For LTO: -Wl,--plugin-opt,-random-seed=#

Stack-layout randomization and reversal

-mllvm -shuffle-stack-frames - Enable stack-layout randomization.

-mllvm -reverse-stack-frames - Reverse layout of each stack frame.

-mllvm -stack-frame-random-seed=SEED - Distinct stack frame randomization seed. Overrides -frandom-seed (or -random-seed above) for this randomization (and stack frame padding).

Insert padding between stack frames

-mllvm -max-stack-pad-size=# - Enable inter-stack-frame padding of which the maximum size is #. (The preferable size is between 0 and 256)

-mllvm -stack-frame-random-seed=SEED - Distinct stack frame randomization seed. Overrides -frandom-seed (or -random-seed above) for this randomization (and stack frame shuffling).

Stack-element padding

Insert padding between elements in the unsafe stack.

-mllvm -stack-element-percentage=# - Percentage of elements in the unsafe stack prepended by paddings.

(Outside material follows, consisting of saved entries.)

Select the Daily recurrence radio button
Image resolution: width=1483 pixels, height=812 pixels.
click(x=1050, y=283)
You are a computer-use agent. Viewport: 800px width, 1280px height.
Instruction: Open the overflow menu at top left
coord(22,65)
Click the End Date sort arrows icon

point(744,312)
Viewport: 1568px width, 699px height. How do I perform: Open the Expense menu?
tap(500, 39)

-mllvm -max-stack-element-pad-size=# - Maximum size of stack element padding (The preferable size is between 0 and 50).

-mllvm -stack-element-padding-random-seed=SEED - Distinct stack element padding randomization seed. Overrides -frandom-seed (or -random-seed above) for this randomization.

Function randomization (LTO req'd)

Using this transformation without LTO is possible but not recommended.

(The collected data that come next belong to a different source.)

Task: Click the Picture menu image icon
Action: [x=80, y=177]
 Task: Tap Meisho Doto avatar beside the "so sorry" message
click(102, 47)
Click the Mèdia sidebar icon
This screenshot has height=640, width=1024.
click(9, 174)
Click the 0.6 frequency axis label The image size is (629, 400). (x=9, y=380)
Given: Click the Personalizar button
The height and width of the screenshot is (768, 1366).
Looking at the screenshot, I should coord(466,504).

-mllvm -randomize-function-list - Enable function randomization.

Machine register randomization

-mllvm -randomize-machine-registers - Enable machine register randomization.

Safestack

-fsanitize=safe-stack - Enable Safestack. This feature places buffers and other "address-taken" variables on a separate stack to prevent stack smashing.

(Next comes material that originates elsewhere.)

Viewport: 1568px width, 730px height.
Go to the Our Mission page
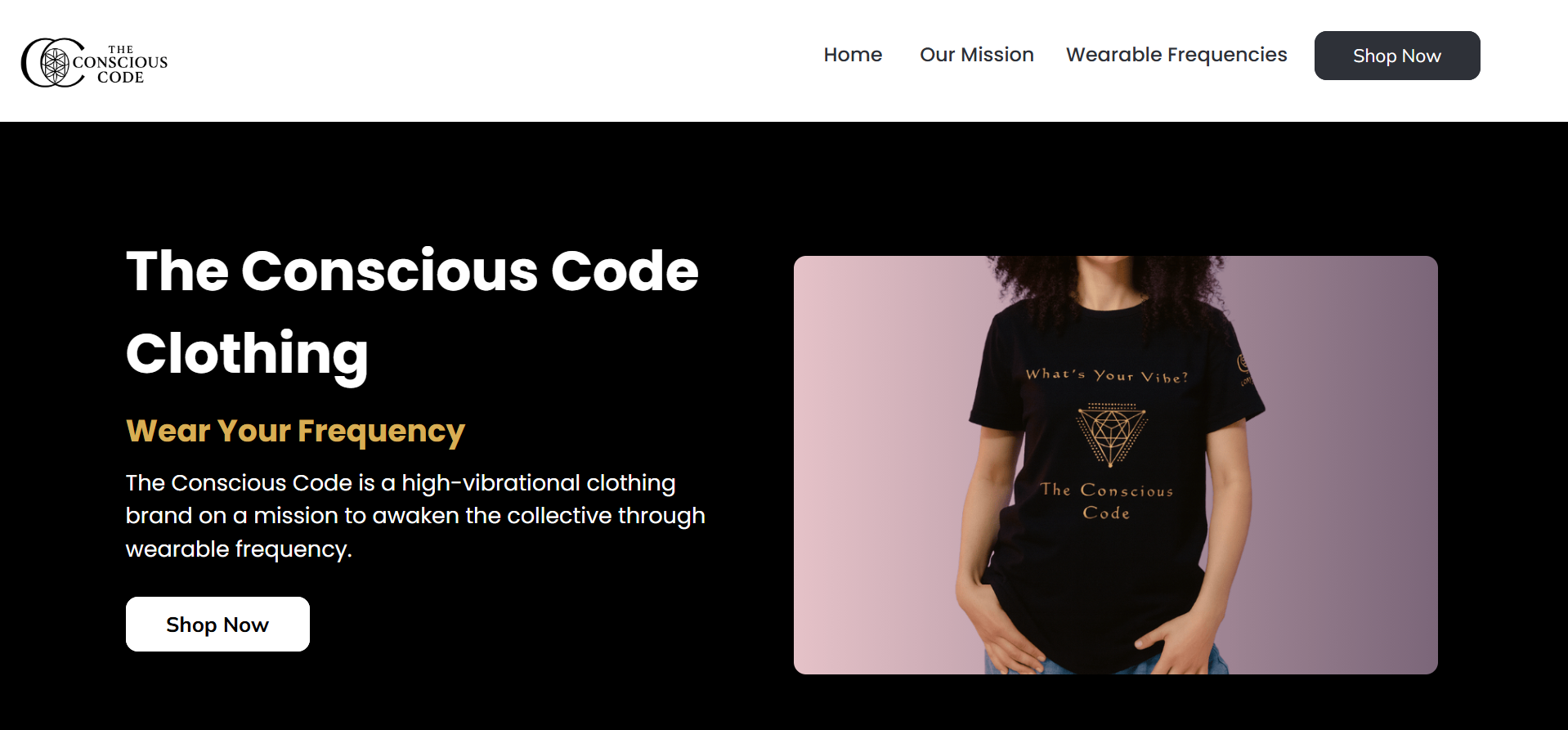pyautogui.click(x=977, y=55)
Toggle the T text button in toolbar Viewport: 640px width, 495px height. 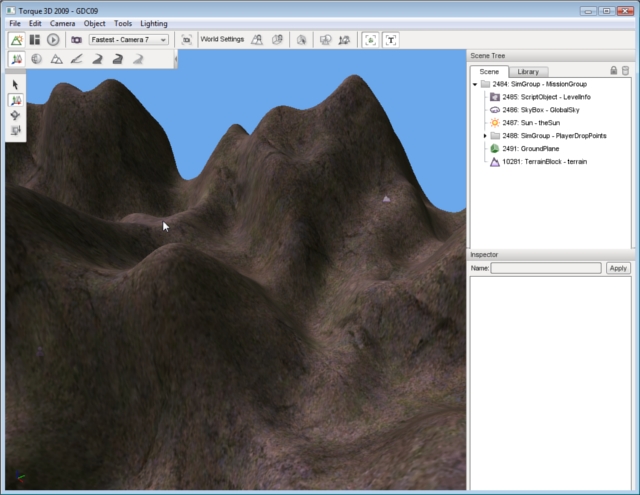tap(391, 39)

NOTE: this option should be passed to both compiler and linker as any other sanitizer flags.

Stack-to-heap promotion

-mllvm -stack-to-heap-promotion - Enable stack-to-heap promotion: this feature randomly promotes buffers in stack slots to heap.

-mllvm -stack-to-heap-percentage=# - Percentage of buffers to be promoted to heap.

The promoted slots are malloc'ed in the beginning and then free'd when function returns (performance concerns). In the current implementation, the promoted stack slots and their pointers are not remained in the stack.

TODO: 1) This currently does not promote buffers in safestack if it is used with SafeStack. 2) Promoting DynamicAllocas is currently not supported.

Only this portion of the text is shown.